_What you will do_. Retype the items word for word, starting with the line that contains "Where should I click to: Click the Omniscia" and going on through the line that contains "Action: (x=200, y=238)", both lines included.

---*---

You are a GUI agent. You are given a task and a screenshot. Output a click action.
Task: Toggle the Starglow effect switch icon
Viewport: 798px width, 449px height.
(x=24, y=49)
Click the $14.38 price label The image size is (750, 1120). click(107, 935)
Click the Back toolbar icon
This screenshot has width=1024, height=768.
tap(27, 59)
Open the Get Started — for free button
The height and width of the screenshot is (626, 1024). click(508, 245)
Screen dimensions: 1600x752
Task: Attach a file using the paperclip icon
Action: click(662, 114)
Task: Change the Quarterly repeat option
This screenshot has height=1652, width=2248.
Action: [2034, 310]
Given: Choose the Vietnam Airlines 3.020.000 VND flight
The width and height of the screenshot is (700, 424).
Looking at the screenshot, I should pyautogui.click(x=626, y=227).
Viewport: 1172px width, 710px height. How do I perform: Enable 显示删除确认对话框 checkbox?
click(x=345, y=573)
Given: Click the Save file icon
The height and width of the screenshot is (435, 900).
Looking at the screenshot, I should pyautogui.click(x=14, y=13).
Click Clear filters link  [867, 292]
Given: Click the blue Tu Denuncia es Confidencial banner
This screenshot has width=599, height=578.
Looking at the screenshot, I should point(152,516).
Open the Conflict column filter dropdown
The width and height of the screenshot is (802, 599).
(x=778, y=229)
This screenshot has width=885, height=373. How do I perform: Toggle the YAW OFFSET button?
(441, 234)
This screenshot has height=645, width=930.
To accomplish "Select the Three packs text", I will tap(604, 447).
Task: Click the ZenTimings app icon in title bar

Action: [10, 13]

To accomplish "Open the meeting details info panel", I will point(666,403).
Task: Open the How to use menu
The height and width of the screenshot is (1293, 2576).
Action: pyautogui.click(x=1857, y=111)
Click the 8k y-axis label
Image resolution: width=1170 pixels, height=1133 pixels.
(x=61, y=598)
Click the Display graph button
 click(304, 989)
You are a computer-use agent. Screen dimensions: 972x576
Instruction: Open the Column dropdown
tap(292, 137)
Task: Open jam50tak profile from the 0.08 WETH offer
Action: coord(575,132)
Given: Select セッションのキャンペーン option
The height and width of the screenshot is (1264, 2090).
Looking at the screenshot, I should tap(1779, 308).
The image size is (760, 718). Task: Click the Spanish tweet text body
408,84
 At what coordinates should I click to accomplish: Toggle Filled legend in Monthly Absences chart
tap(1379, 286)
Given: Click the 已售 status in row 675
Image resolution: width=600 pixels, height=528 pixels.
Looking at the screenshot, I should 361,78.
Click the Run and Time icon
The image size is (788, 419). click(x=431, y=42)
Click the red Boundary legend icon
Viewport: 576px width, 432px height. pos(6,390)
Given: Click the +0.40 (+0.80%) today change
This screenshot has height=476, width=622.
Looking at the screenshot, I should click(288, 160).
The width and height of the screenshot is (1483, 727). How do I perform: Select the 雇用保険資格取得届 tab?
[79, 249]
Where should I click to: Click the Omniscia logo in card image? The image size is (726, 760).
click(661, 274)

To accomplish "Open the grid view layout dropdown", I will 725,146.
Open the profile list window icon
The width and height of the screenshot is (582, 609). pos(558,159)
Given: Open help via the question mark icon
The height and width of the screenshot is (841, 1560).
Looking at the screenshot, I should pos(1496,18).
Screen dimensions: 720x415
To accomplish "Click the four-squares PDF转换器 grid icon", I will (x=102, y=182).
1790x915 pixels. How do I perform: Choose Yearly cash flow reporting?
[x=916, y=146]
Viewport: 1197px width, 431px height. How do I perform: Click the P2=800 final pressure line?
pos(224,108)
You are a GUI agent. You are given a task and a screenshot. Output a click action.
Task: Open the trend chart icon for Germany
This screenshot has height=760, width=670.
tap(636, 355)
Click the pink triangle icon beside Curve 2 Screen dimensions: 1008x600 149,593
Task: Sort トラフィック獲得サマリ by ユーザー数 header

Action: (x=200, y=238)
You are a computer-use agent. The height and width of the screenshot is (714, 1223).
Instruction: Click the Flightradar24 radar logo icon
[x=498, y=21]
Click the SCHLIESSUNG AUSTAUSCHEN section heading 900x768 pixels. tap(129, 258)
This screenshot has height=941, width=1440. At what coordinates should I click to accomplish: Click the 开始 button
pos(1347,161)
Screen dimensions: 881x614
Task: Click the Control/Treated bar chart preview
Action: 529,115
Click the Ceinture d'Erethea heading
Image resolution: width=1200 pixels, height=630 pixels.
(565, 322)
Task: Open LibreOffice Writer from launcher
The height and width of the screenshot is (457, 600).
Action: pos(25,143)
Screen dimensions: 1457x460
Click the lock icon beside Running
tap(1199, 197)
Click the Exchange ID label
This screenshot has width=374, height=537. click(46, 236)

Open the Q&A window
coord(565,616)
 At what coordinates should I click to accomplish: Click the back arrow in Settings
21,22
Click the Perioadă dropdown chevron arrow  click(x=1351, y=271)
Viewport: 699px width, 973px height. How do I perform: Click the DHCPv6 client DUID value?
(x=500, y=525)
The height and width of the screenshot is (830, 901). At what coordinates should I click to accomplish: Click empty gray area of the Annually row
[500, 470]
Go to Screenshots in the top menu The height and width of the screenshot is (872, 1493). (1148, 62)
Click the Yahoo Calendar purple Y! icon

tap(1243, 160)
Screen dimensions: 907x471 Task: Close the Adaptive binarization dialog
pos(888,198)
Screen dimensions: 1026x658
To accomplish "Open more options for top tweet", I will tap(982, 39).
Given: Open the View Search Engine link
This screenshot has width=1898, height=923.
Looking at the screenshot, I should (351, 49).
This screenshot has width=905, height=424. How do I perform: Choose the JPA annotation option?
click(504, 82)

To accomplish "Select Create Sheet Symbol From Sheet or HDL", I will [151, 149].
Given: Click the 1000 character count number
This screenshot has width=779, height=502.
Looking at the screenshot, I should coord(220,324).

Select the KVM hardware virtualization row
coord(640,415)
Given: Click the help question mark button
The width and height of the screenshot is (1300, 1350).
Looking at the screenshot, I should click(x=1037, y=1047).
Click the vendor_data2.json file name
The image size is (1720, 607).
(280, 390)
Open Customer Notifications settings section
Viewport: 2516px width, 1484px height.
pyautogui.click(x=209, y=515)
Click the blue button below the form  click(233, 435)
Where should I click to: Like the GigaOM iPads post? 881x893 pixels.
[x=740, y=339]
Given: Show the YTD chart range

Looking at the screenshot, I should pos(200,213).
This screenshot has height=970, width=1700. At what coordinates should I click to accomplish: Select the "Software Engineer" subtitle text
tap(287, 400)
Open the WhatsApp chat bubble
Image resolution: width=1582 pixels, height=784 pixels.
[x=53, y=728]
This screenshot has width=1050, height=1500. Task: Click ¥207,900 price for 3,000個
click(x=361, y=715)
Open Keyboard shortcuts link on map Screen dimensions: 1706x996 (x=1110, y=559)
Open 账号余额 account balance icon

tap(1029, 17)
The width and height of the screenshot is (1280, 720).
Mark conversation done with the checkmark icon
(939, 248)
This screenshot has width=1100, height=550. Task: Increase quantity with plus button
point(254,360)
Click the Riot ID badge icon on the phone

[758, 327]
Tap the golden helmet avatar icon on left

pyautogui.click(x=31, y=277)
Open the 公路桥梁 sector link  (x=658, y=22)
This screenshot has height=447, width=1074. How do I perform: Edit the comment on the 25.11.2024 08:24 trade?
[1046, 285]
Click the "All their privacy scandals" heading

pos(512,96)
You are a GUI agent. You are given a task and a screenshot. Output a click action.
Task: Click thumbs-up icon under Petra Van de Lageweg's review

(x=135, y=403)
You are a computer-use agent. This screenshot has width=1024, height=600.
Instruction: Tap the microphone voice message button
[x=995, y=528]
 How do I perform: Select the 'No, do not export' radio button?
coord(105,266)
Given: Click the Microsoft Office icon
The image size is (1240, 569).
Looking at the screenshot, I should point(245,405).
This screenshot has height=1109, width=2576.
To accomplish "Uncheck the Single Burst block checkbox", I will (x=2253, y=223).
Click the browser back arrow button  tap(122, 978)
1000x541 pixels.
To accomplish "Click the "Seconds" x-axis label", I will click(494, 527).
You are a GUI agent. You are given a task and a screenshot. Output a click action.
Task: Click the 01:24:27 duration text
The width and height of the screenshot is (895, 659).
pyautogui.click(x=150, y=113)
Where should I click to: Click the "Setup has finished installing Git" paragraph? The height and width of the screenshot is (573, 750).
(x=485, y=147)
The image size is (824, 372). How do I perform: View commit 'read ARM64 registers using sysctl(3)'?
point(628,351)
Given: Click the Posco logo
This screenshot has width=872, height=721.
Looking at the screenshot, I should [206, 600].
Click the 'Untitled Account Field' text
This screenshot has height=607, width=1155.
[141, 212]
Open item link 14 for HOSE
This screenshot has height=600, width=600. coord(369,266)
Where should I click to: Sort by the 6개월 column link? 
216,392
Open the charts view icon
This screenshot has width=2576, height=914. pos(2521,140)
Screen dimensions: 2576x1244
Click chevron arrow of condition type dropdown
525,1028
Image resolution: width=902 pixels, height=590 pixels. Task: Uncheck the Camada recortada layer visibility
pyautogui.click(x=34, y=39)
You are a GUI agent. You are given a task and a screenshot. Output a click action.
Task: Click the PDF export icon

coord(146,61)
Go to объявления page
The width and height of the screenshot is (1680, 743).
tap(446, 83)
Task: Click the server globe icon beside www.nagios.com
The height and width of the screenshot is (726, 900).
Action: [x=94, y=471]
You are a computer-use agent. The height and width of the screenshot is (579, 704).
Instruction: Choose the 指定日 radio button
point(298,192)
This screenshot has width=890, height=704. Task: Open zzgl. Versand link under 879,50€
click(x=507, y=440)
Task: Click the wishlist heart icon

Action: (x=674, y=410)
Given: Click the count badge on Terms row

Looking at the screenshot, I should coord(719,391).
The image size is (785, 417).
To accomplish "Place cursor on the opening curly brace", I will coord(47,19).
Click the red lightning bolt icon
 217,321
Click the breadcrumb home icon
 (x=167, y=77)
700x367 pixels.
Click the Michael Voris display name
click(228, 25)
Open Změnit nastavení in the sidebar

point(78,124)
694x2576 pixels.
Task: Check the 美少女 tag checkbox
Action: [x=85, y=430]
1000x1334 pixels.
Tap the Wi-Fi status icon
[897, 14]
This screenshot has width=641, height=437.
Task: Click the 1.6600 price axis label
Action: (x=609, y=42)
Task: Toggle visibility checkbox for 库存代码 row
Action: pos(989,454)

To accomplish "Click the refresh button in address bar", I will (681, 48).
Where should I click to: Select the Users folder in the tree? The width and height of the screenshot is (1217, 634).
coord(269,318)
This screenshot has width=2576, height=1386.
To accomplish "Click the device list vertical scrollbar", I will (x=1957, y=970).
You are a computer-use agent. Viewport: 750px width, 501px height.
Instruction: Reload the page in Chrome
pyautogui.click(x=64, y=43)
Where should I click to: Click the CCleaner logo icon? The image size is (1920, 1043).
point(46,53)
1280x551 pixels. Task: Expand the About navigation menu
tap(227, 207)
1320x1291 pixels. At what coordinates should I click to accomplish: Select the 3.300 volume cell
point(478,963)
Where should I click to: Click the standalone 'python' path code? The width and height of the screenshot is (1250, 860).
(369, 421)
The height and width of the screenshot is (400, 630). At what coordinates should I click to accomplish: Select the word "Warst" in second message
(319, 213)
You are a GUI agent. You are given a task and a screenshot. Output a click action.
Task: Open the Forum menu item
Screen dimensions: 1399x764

---*---

_Result of the task_.
Where should I click to: Click the Omniscia logo in card image? The image size is (726, 760).
click(661, 274)

To accomplish "Open the grid view layout dropdown", I will 725,146.
Open the profile list window icon
The width and height of the screenshot is (582, 609). pos(558,159)
Given: Open help via the question mark icon
The height and width of the screenshot is (841, 1560).
Looking at the screenshot, I should pos(1496,18).
Screen dimensions: 720x415
To accomplish "Click the four-squares PDF转换器 grid icon", I will (x=102, y=182).
1790x915 pixels. How do I perform: Choose Yearly cash flow reporting?
[x=916, y=146]
Viewport: 1197px width, 431px height. How do I perform: Click the P2=800 final pressure line?
pos(224,108)
You are a GUI agent. You are given a task and a screenshot. Output a click action.
Task: Open the trend chart icon for Germany
This screenshot has height=760, width=670.
tap(636, 355)
Click the pink triangle icon beside Curve 2 Screen dimensions: 1008x600 149,593
Task: Sort トラフィック獲得サマリ by ユーザー数 header

Action: (x=200, y=238)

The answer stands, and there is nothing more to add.